_EXERCISE PROMPT_. Begin at the line containing "last step dot" in the data below and go on through the line containing "You are a computer-use agent. 628x463 pixels.", repeating each line exactly; include both ends and no other line.

_MATERIAL FOR THIS TASK_.
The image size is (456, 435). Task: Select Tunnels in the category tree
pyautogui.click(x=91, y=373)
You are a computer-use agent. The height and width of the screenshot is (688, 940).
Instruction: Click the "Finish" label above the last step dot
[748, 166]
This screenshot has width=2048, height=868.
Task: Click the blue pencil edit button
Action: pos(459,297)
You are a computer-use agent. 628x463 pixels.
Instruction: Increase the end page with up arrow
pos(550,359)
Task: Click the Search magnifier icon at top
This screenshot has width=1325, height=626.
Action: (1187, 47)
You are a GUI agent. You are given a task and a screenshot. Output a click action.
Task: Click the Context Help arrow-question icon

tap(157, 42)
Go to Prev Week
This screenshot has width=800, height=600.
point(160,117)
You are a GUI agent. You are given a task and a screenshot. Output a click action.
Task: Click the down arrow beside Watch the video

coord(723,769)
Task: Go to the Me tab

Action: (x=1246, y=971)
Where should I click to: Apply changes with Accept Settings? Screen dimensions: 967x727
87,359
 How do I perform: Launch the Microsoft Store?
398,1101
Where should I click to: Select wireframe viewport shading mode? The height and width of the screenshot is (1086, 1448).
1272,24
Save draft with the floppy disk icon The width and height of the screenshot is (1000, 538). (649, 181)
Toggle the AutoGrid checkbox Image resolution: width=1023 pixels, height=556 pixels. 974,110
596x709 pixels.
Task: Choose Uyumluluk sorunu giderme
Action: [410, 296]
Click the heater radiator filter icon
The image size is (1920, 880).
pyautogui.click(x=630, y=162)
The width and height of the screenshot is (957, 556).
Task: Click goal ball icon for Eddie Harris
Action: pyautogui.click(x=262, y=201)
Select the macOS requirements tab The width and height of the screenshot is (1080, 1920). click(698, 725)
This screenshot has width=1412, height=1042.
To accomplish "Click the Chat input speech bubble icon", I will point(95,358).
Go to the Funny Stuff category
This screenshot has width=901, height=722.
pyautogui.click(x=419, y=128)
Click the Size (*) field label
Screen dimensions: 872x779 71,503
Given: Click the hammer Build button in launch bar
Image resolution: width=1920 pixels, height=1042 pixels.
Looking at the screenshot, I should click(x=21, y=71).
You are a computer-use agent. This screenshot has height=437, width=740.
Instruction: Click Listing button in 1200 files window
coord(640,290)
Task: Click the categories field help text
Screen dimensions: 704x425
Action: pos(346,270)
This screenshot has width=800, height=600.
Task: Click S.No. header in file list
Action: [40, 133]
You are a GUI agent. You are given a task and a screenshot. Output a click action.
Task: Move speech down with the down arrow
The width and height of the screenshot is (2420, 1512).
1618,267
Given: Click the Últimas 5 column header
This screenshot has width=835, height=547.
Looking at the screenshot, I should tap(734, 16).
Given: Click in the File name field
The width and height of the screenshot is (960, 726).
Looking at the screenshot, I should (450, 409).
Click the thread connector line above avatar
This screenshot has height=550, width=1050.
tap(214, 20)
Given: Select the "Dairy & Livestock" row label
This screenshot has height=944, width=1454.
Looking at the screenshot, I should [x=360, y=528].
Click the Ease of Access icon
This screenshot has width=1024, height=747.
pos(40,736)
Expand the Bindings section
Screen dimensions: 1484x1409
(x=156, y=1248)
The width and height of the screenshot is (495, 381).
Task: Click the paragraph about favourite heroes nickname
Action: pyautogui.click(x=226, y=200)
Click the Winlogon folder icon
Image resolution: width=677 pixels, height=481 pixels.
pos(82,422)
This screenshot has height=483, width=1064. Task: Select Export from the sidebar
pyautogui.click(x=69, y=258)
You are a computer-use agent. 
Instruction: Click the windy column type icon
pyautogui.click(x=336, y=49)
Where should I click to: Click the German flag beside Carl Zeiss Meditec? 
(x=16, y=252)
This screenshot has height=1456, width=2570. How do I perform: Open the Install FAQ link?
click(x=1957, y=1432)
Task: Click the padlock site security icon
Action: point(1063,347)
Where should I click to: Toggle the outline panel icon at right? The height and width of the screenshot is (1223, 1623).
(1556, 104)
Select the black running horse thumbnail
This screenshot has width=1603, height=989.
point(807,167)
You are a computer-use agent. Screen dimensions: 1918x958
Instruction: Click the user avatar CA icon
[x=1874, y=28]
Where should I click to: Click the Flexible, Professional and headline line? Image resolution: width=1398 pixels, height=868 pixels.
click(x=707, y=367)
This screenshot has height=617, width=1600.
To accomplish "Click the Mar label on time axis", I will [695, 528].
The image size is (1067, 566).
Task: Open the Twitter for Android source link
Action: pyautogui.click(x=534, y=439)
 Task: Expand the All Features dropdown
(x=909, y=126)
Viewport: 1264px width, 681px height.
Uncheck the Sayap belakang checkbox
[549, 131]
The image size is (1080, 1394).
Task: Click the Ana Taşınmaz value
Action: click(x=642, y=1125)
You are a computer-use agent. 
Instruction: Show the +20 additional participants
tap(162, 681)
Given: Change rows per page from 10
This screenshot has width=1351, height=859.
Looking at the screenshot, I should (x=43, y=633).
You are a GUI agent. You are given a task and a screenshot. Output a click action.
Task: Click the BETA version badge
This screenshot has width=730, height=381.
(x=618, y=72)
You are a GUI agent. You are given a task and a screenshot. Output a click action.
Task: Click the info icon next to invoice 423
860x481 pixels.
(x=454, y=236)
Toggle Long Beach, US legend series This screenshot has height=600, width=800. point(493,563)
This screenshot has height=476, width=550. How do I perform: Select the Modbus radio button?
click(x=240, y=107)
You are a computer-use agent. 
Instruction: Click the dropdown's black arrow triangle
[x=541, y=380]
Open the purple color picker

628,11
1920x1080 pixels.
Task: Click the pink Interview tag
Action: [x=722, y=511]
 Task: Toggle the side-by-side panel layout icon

_FINISHED TASK_.
Instruction: Click the "Finish" label above the last step dot
[748, 166]
This screenshot has width=2048, height=868.
Task: Click the blue pencil edit button
Action: pos(459,297)
You are a computer-use agent. 628x463 pixels.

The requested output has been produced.